Edward Morgan was arrested in the killing of Mary Jane Thompson, who was also sexually assaulted, the Dallas County district attorney's office said.
Morgan was being held Friday at the Dallas County jail. Bond was not yet listed for him, nor was an attorney.
Thompson, an aspiring model who worked at a florist’s shop and a restaurant, moved to Dallas about six months before her February 1984 death, the Dallas Morning News reported. She previously lived in Houston and Los Angeles.
Thompson was last seen two days before she was found dead behind a warehouse, strangled by her own leg warmers. She had been taking a bus to a medical clinic that turned out to be closed, the newspaper reported.
Prosecutors said Dallas police reopened the case in 2009 and that DNA testing was done on swabs from the autopsy.
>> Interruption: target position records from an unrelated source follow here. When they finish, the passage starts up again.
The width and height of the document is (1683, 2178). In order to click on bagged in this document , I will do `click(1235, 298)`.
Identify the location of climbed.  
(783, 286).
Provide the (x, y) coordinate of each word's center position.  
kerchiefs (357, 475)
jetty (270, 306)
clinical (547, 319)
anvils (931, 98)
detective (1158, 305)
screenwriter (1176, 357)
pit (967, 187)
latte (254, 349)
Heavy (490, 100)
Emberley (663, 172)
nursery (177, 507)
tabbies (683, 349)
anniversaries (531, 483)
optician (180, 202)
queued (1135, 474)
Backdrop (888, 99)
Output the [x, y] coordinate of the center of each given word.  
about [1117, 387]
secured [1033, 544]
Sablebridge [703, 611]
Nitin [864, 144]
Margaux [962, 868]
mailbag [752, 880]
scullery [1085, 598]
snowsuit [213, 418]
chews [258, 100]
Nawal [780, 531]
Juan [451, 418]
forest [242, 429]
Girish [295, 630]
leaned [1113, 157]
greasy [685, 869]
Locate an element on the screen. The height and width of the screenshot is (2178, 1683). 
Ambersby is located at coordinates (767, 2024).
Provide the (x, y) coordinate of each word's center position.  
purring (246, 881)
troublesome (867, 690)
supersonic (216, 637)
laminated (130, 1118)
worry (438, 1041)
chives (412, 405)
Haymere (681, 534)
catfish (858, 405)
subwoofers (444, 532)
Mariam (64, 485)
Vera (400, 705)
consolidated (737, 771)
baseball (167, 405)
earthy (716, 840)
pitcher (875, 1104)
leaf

A male DNA profile was identified by never matched to a specific suspect and the case went cold again.
After police opened the case again in 2018, they worked with a team from the district attorney's office and the FBI. Prosecutors said Morgan was identified as a suspect through technology that uses genealogical websites to identify potential relatives of a suspect based on DNA collected at a crime scene. DNA testing confirmed this week that he matched the profile taken from the autopsy in 1984.